§ Exercise goal
Restrict the output to the lines below starting at the one that contains "China (362, 34)" and ending at the one that contains "2026 (978, 188)", and restate them word for word, both ends included.

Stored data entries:
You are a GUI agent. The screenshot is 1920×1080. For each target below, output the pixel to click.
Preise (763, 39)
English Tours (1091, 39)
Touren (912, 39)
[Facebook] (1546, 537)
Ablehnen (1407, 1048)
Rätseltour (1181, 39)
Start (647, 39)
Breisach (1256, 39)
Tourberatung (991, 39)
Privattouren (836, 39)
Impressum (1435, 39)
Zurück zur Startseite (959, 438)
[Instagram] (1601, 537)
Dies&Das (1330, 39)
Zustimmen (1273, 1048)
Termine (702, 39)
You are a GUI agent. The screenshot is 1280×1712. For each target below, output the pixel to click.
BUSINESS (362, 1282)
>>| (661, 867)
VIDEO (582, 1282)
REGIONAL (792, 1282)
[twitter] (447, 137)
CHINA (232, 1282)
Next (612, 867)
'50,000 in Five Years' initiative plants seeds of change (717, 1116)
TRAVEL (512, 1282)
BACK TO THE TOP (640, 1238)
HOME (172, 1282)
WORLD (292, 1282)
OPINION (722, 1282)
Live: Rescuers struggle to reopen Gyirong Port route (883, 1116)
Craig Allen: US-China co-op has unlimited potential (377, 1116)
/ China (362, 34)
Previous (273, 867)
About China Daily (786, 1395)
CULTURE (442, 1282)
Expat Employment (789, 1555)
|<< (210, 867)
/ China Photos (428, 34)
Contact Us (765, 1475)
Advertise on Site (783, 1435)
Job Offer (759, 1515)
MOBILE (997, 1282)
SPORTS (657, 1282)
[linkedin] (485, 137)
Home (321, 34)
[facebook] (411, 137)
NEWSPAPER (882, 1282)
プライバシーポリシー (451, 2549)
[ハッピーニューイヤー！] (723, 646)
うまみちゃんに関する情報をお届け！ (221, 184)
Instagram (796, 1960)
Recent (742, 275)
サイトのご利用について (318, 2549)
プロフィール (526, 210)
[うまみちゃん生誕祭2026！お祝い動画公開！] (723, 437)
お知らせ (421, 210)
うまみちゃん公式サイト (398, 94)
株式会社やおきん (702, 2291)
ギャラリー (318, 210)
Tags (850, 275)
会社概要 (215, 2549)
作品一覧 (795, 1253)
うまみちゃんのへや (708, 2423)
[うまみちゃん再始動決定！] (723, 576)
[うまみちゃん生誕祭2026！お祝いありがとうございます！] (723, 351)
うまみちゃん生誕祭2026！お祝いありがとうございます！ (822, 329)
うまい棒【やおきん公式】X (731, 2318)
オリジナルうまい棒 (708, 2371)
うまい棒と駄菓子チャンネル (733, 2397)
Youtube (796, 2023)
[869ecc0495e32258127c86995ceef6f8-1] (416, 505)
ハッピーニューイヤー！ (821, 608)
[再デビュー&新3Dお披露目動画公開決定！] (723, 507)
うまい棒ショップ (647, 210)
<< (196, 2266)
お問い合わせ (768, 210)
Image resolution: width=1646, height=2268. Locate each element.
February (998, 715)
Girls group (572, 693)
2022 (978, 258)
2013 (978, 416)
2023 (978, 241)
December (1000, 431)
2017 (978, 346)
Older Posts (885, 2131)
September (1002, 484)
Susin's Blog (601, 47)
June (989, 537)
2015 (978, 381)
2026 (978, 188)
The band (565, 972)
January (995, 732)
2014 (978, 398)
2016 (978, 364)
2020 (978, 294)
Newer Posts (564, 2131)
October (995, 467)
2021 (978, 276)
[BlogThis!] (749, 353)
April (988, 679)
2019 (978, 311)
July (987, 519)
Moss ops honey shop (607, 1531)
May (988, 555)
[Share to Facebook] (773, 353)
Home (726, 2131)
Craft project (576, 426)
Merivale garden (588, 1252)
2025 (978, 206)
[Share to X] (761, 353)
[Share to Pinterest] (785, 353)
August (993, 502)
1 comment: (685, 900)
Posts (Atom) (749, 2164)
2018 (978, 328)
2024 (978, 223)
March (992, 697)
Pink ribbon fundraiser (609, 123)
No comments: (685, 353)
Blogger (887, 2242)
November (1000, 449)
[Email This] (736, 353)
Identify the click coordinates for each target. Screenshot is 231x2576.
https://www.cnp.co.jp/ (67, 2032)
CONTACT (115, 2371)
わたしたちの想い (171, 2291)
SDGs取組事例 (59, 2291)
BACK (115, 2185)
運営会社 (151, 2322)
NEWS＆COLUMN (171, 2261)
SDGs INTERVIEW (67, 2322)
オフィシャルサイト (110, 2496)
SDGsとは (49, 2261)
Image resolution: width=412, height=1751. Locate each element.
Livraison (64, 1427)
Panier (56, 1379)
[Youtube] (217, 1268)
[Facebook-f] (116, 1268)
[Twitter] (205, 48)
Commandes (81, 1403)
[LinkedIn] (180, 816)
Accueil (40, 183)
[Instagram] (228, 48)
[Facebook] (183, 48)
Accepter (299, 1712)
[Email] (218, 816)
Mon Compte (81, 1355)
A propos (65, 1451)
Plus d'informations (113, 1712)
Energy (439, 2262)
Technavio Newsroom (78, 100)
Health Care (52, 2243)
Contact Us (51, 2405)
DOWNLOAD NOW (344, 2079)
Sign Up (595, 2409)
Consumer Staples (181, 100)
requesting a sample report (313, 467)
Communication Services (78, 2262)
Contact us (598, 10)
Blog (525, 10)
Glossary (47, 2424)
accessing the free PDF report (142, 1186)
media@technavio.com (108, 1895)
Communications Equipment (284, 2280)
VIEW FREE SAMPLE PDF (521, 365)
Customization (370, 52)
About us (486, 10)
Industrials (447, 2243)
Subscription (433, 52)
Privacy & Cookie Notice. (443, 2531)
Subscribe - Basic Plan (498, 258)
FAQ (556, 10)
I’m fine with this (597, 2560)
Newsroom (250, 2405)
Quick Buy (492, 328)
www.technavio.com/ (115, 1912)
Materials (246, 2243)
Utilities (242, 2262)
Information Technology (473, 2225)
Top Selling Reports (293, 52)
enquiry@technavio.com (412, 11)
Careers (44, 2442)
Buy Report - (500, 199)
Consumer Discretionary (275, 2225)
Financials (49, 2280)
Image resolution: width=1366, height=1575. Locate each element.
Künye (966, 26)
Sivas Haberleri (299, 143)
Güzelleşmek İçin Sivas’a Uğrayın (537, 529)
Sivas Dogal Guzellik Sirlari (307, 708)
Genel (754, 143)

§ Answer for this exercise
/ China (362, 34)
Previous (273, 867)
About China Daily (786, 1395)
CULTURE (442, 1282)
Expat Employment (789, 1555)
|<< (210, 867)
/ China Photos (428, 34)
Contact Us (765, 1475)
Advertise on Site (783, 1435)
Job Offer (759, 1515)
MOBILE (997, 1282)
SPORTS (657, 1282)
[linkedin] (485, 137)
Home (321, 34)
[facebook] (411, 137)
NEWSPAPER (882, 1282)
プライバシーポリシー (451, 2549)
[ハッピーニューイヤー！] (723, 646)
うまみちゃんに関する情報をお届け！ (221, 184)
Instagram (796, 1960)
Recent (742, 275)
サイトのご利用について (318, 2549)
プロフィール (526, 210)
[うまみちゃん生誕祭2026！お祝い動画公開！] (723, 437)
お知らせ (421, 210)
うまみちゃん公式サイト (398, 94)
株式会社やおきん (702, 2291)
ギャラリー (318, 210)
Tags (850, 275)
会社概要 (215, 2549)
作品一覧 (795, 1253)
うまみちゃんのへや (708, 2423)
[うまみちゃん再始動決定！] (723, 576)
[うまみちゃん生誕祭2026！お祝いありがとうございます！] (723, 351)
うまみちゃん生誕祭2026！お祝いありがとうございます！ (822, 329)
うまい棒【やおきん公式】X (731, 2318)
オリジナルうまい棒 (708, 2371)
うまい棒と駄菓子チャンネル (733, 2397)
Youtube (796, 2023)
[869ecc0495e32258127c86995ceef6f8-1] (416, 505)
ハッピーニューイヤー！ (821, 608)
[再デビュー&新3Dお披露目動画公開決定！] (723, 507)
うまい棒ショップ (647, 210)
<< (196, 2266)
お問い合わせ (768, 210)
Image resolution: width=1646, height=2268. Locate each element.
February (998, 715)
Girls group (572, 693)
2022 (978, 258)
2013 (978, 416)
2023 (978, 241)
December (1000, 431)
2017 (978, 346)
Older Posts (885, 2131)
September (1002, 484)
Susin's Blog (601, 47)
June (989, 537)
2015 (978, 381)
2026 (978, 188)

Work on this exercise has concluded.